Copy the rows between the line holding "Screen dimensions: 849x473" and the line holding "Action: coord(382,247)", inclusive, and leave the pictures out of your copy.

**Stored records**
— BEGIN —

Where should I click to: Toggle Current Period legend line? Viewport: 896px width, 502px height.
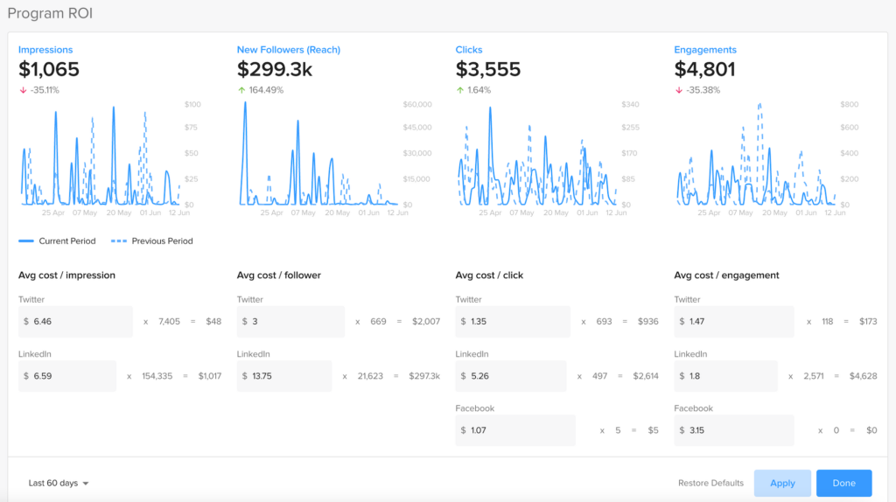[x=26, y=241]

— END —
— BEGIN —

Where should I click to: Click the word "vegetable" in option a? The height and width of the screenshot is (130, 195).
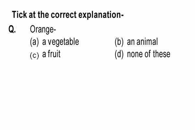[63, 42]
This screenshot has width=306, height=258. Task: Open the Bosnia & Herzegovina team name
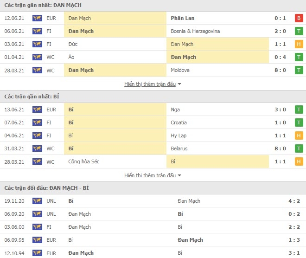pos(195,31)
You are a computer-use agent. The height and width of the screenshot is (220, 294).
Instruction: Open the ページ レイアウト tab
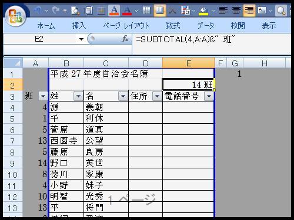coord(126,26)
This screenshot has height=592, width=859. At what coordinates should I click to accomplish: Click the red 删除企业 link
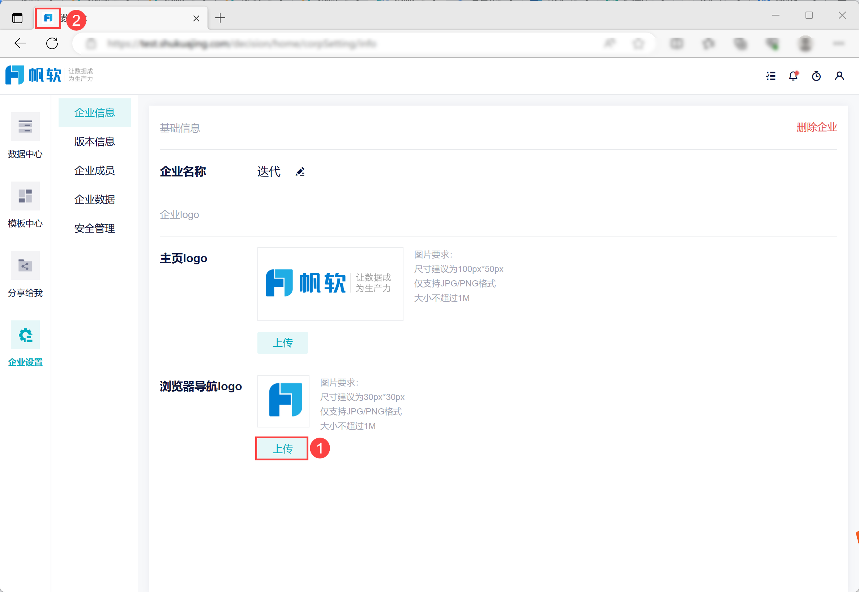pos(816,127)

— END —
— BEGIN —

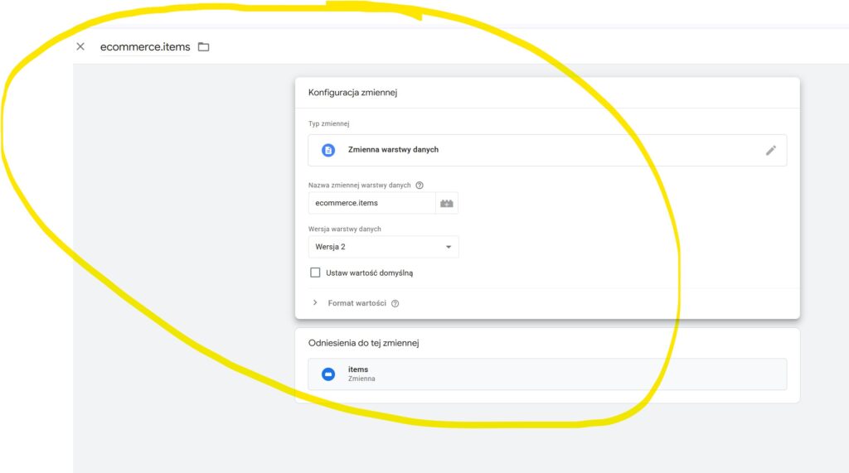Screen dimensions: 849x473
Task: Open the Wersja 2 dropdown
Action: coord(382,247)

— END —

**Problem solution**
Screen dimensions: 849x473
Task: Open the Wersja 2 dropdown
Action: coord(382,247)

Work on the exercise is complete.